Autores: WIGNA RAYSSA PEREIRA LIMA, HILTON JUSTINO DA SILVA,

ANA CAROLINA CARDOSO DE MELO, PATRICA MARIA MENDES BALATA, CYNTHIA MARIA BARBOZA DO NASCIMENTO, DANIELE ANDRADE DA CUNHA, LUCIANA DE BARROS CORREIA FONTES, KÁSSIA ÍRIS SILVA MOURA, ANA CAROLLYNE DANTAS DE LIMA, TETSUO TASHIRO,

Introdução: Respirar é essencial à manutenção da vida. Desta forma, o

organismo ao deparar-se com dificuldades na passagem da corrente aéreo nasal, busca alternativa para manter a oxigenação do corpo, ocorrendo assim à respiração oral. Esta mudança no padrão respiratório (nasal para oral ou oronasal) ocorre devido a causas orgânicas e/ou não orgânicas e desfavorecem o desenvolvimento dos órgãos do sistema estomatognático, bem como, o correto desempenho de suas funções. Durante a fonação a corrente de ar viaja pelas cavidades ressonantes. Especialmente pelas cavidades nasais para produção dos sons nasais da fala. Indivíduos com respiração oral poderão apresentar morfologia nasal desfavorável para o escape de ar nasal durante a emissão dos sons nasais da fala, assim como, ressonância hiponasal, decorrente das obstruções nasais e/ou desuso da cavidade nasal.

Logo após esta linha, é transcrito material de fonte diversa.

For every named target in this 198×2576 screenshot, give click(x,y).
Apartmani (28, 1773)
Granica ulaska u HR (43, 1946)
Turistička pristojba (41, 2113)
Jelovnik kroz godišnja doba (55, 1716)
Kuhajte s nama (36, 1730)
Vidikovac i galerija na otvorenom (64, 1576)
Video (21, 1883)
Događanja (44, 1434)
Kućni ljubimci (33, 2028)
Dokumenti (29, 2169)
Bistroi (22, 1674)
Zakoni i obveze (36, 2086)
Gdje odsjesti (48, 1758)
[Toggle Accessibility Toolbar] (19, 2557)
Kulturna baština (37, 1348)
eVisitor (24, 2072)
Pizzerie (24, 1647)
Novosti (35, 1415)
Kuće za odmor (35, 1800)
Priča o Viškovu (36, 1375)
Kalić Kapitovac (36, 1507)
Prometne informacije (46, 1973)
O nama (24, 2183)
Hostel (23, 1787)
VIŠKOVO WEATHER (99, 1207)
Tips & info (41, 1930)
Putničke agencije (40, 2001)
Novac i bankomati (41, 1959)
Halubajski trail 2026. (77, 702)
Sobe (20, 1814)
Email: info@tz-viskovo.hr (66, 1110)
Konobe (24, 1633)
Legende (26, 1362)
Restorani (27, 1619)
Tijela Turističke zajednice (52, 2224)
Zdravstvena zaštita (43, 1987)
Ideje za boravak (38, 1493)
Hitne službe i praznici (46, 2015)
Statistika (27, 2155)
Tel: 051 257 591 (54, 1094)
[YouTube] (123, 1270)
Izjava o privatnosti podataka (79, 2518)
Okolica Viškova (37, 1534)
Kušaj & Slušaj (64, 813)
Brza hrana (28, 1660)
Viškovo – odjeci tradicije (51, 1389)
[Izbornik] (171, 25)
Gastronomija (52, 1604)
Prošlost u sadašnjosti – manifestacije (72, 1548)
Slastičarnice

Objetivo: verificar escape de ar nasal durante a fala de crianças com

respiração oral. Método: estudo descritivo observacional de corte transversal com 15 pacientes de 7 a 11 anos, classificados como indivíduos com respiração oral a partir do resultado do Protocolo de Sinais e Sintomas de Respiração Oral. Estando a criança sentada e com a cabeça devidamente posicionada, solicitou-se a mesma que repetisse duas frases predominantemente nasais para memorização, conforme modelo dado pelo pesquisador. Em seguida a criança emitiu uma frase por vez, sendo posicionado o Espelho Milimetrado de Altmann abaixo das narinas logo após o desencadeamento das sentenças e retirado ao término das mesmas. O mesmo ocorreu para verificação do escape aéreo nasal durante a emissão de duas frases predominantemente orais. Considerou-se presença (+) de escape de ar nasal quando houve embaçamento do espelho no momento da emissão das sentenças e ausência (-) quando este embaçamento não foi observado. Este projeto foi desenvolvido após aprovação no Comitê de Ética em Pesquisa da Universidade Federal de Pernambuco, conforme parecer 1.008.013. Os indivíduos participantes foram informados da pesquisa e preencheram o Termo de Consentimento Livre e Esclarecido.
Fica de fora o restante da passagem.